CONSTANTS N (* Number of processes MUST BE = 2 *)

(* PlusCal options (-sf) *)

(* --algorithm Mutex2 {
  variables flags = [ i \in 1..N |-> FALSE ];  (* flags[i]=TRUE when process i wants to enter CS *)

  process (P \in 1..N) {
  loop:    while (TRUE) {
  set:       flags[self] := TRUE;
  test:      await( \A q \in (1..N \ {self}): flags[q]=FALSE );
  cs:        skip;              (* In CS *)
  release:   flags[self] := FALSE;
           }
  }

} *)

\* BEGIN TRANSLATION
\* END TRANSLATION

(* Atomic propositions *)
CS(p) == (pc[p] = "cs")
REQ(p) == (pc[p] = "test")

(* In every state, there is at most one process in the critical section *)
Mutex == [](\A p \in 1..N: \A q \in (1..N \{p}): ~(CS(p) /\ CS(q)))

(* Every process that tries to enter the critical section is eventually granted
the access to the critical section *) 
NoStarvation == \A p \in 1..N: [](REQ(p) => <>CS(p))
  1. Model-check the algorithm w.r.t. properties Mutex and NoStarvation, as well as for absence of deadlock. Which property is violated?

Peterson’s algorithm

We consider Peterson’s mutual exclusion algorithm below (see http://en.wikipedia.org/wiki/Peterson%27s_algorithm for extra information).

Shared variables:
  - for each process: a boolean variable, flag, with the same meaning as for the
  second proposal above
  - a shared integer variable, turn, that ranges over the set of process
  identifiers (1..N)

Initial values:
  - all flags have value FALSE
  - turn is set to any value in its domain

Algorithm executed by process P in order to access the critical section:
  - set flag[P] to TRUE
  - set turn to some other process
  - wait until all flags are FALSE (except P's own flag) or turn is P

  ... critical section...

Algorithm executed by P when exiting the critical section:
  - set flag[P] to FALSE
  1. Justify the solution proposed by Peterson with respect to the counter-example provided by TLC for the second proposal above.
  2. Write a PlusCal model of Peterson’s algorithm including the requirements Mutex and NoStarvation
  3. Check that the algorithm is correct for N=2 processes.
  4. The algorithm is incorrect for 3 processes.

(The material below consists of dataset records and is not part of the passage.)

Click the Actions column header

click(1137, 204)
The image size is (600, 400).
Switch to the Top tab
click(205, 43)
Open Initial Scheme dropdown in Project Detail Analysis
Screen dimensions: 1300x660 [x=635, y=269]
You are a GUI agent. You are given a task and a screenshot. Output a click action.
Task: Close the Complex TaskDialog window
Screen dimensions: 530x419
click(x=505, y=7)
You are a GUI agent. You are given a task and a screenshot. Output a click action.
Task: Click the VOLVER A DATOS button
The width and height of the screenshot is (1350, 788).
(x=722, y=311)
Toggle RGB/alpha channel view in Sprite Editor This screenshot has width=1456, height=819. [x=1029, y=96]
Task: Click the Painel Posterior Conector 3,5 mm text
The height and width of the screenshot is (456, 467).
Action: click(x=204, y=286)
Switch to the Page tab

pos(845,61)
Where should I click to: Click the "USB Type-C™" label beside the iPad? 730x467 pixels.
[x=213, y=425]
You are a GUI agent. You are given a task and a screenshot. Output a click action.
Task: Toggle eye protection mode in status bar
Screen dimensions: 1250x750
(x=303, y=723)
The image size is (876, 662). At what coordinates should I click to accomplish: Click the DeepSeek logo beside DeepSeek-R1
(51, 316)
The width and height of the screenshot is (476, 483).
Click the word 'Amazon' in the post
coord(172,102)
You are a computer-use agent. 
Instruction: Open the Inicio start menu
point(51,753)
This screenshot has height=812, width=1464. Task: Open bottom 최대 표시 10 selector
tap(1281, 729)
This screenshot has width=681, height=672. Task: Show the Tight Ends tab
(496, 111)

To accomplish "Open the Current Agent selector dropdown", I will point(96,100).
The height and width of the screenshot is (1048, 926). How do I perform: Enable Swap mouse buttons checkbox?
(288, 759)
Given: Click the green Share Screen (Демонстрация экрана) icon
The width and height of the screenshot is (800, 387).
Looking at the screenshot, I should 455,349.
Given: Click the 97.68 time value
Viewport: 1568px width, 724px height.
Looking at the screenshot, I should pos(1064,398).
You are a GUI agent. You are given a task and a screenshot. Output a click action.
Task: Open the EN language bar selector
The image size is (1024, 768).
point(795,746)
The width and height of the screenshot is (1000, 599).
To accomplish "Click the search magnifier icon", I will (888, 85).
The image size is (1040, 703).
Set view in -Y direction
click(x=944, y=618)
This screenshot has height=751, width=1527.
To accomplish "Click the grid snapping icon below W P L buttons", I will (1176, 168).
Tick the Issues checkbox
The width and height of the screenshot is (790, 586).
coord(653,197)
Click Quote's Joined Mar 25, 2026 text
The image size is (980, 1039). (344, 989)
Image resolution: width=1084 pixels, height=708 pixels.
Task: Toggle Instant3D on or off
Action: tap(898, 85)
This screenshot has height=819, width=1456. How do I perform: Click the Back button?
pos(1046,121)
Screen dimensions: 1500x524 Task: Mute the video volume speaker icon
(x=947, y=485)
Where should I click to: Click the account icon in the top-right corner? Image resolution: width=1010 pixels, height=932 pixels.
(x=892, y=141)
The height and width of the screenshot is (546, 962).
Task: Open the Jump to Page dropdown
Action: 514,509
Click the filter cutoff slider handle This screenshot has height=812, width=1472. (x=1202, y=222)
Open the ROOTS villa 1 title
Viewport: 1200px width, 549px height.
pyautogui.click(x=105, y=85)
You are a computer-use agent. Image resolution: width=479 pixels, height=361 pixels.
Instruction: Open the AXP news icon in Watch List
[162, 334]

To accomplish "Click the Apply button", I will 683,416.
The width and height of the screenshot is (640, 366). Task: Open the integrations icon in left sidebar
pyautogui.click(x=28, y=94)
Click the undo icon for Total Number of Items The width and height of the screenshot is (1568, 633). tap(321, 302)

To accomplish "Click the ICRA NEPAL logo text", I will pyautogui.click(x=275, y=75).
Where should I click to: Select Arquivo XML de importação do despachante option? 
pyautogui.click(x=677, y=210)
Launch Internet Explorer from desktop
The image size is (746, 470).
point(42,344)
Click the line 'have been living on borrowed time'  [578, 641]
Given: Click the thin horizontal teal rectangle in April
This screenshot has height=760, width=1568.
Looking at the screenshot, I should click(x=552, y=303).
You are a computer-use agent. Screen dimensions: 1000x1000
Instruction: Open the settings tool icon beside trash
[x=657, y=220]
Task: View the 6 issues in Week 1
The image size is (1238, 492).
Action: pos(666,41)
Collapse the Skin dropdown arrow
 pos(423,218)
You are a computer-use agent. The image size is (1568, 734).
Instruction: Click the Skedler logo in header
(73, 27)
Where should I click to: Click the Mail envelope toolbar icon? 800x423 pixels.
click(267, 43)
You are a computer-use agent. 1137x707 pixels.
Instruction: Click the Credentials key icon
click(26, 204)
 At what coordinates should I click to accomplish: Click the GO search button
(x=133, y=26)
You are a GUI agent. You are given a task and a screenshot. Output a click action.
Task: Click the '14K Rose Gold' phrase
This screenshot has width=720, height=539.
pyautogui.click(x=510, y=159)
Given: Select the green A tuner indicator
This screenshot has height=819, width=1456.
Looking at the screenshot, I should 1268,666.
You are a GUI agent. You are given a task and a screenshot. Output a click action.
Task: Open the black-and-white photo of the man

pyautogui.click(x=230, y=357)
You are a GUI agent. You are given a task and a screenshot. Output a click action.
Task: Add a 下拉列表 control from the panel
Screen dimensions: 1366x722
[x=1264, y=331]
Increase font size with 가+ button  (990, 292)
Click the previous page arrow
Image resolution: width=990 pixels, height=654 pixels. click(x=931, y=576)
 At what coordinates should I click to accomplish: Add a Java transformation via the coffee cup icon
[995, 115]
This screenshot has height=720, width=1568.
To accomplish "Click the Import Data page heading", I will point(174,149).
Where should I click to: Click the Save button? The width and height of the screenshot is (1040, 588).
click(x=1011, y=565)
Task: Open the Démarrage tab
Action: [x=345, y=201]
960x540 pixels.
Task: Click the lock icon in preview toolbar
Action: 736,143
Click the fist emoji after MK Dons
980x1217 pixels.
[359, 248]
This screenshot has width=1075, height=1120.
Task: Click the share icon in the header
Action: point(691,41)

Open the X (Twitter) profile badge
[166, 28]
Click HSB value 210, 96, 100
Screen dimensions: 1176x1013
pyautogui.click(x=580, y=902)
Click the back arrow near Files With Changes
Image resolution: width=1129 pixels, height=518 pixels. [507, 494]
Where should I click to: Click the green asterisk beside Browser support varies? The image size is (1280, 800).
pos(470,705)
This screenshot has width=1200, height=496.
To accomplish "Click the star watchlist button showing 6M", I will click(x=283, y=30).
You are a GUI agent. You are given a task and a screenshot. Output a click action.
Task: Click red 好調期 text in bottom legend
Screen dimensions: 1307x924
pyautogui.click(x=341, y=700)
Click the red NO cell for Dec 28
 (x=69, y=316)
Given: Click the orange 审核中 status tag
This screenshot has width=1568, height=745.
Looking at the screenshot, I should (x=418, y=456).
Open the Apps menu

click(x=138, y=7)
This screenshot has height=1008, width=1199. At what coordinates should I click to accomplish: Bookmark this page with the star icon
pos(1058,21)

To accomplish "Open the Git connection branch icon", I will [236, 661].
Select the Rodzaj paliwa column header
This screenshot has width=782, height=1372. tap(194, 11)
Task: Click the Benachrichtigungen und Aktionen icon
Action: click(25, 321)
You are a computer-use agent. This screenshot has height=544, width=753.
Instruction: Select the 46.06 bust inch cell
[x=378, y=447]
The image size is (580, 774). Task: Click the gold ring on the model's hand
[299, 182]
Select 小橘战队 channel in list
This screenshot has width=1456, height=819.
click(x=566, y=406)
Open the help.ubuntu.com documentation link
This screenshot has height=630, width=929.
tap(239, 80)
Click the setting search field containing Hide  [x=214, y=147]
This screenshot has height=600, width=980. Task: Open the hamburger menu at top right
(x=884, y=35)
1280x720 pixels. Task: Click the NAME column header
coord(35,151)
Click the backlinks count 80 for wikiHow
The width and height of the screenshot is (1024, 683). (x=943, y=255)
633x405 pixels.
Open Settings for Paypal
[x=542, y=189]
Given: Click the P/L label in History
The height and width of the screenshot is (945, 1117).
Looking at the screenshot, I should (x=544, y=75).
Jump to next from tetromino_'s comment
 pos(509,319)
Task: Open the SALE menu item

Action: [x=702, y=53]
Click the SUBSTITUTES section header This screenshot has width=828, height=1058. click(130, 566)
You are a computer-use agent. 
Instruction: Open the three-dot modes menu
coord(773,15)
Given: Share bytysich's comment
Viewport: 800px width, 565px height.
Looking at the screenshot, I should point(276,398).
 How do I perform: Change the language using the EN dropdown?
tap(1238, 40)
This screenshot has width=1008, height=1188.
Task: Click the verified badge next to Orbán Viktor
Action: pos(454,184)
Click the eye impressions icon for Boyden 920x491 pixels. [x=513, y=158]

Use the model-checker to get a counter-example. From the counter-example, tell which invariant of the algorithm is violated for more than 2 processes.

Lamport’s bakery algorithm

Lamport’s bakery algorithm (see [http://research.microsoft.com/en-us/um/people/lamport/pubs/bakery.pdf] (original publication) and http://en.wikipedia.org/wiki/Lamport%27s_bakery_algorithm for extra information) is a solution to the mutual exclusion problem for any number of processes. The algorithm can be described as follows:

Shared variables:
  - for each process, a boolean variable, choosing, that tells if a process is
   currently choosing a number
  - for each process, an integer variable, number, that gives an access number

Initial values:
  - all choosing flags are set to FALSE   (i.e. initially not choosing a number)
  - all numbers have value 0              (i.e. initially no access number)

Algorithm executed by process P in order to access the critical section:
  - set choosing[P] to TRUE
  - set number[P] to 1 + the maximum number among all other processes
  - set choosing[P] to FALSE
  - for every other process Q:
    . wait until Q has obtained a number (i.e. choosing[Q] is FALSE)
    . then if Q has priority over P, then P waits until Q exits the CS. By
    priority we mean: P waits until (number[Q]=0) or
    (number[P],P) < (number[Q],Q)

  ... critical section ...

Algorithm executed by process P when exiting the critical section:
  - set number[P] back to 0

In the algorithm above, (number[P],P) < (number[Q],Q) stands for: (number[P] < number[Q]) or (number[P]=number[Q] and P < Q).

  1. Justify the solution of Lamport with respect to the counter-example to the correctness of Peterson’s algorithm with 3 processes.
  2. Explain why this algorithm cannot be model-checked with TLC, nor implemented, as is.